Salute is well deserved
Published 12:00 am Saturday, May 7, 2005
The North Carolina General Assembly can often times be a self-serving place where politicians stroke their own ego instead of doing what they should do to serve the citizens of our state.
Recently, however, the Assembly has provided the type of recognition so richly deserved by one of our native sons.
In this year’s session, Representatives Michael Wray and Howard Hunter Jr. introduced a Joint Resolution honoring the life work of a Northampton County minister that touched not only that county, but just about all of the others in this state.
The life of the Rev. Sherley Edwards can’t be properly recognized by a piece of paper adopted by the House and Senate. Nor can it be properly written in a newspaper.
Rev. Edwards was a man of integrity who was a civil rights and education activist his entire life.
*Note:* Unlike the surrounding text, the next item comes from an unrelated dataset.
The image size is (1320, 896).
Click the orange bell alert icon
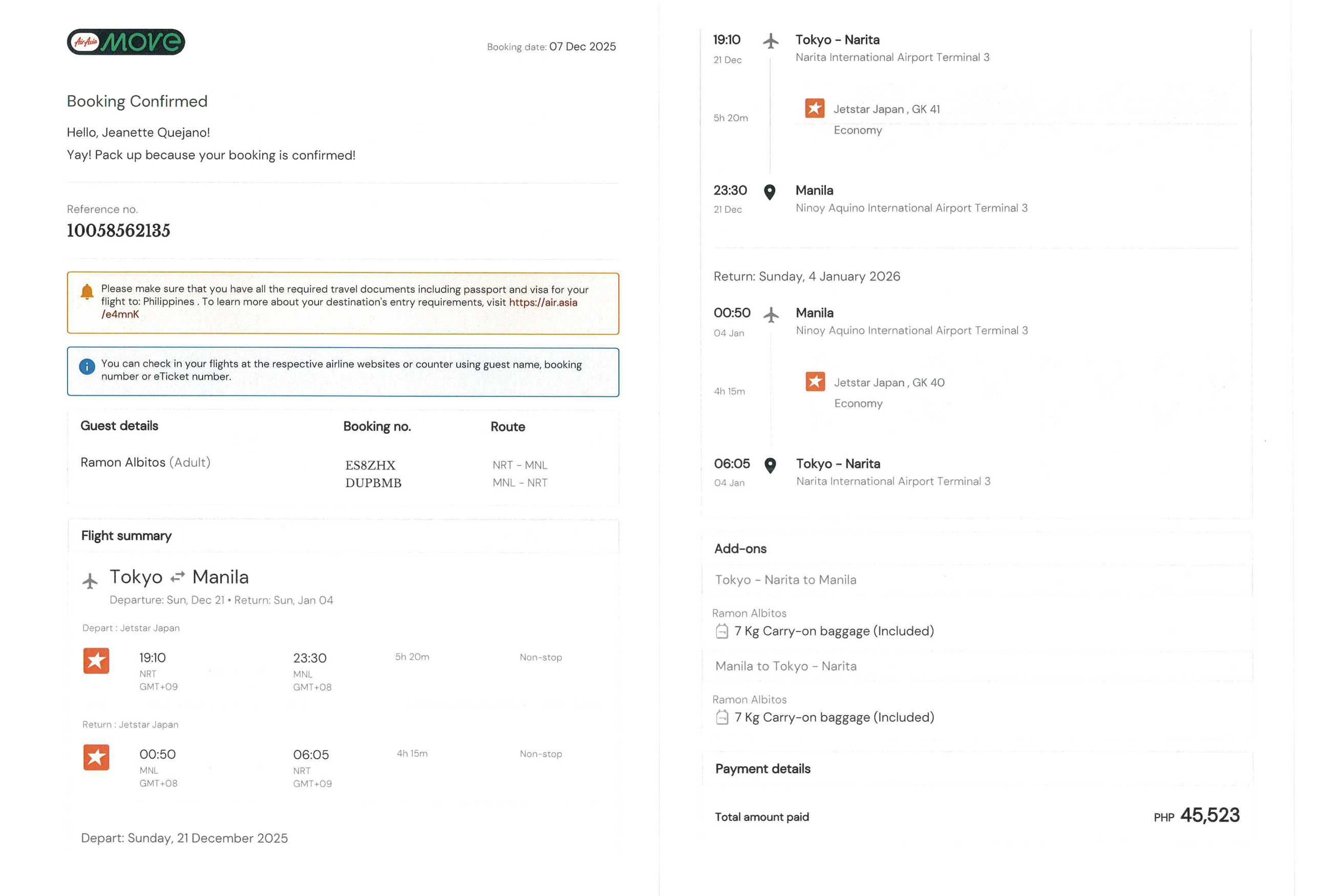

He touched the lives of countless children in Northampton County and throughout the Roanoke-Chowan area.
During his 90-year life on earth, Rev. Edwards received the Northampton County NAACP Award, the Migrant Mission Ministry Award, the Richard Allen Ebony Experience Award, the Fayetteville State University Award of Excellence and the Dr. Martin Luther King Humanitarian Award.
He helped serve civic organizations, including the Northampton County Parents and Teachers Association, the Farmers and Homemakers Association of Northampton County, the Northampton County NAACP, the Northampton County Baptist Association and the Northampton County Ministers Council.
It is through those organizations and through pulpits at Second Baptist Potecasi Church and New Haven Baptist Church that Rev. Edwards touched the lives of more people than most of us will ever know.
During his life, Rev. Edwards was a force in Northampton County without ever losing his Christian values. He always carried himself with the dignity and honor he embodies.
We consider ourselves fortunate that during part of his life, Rev. Edwards served as a columnist for this newspaper.
Northampton County and the Roanoke-Chowan region lost a great man in 2004 and it is a good thing to see the North Carolina General Assembly honor him the way he so richly deserved.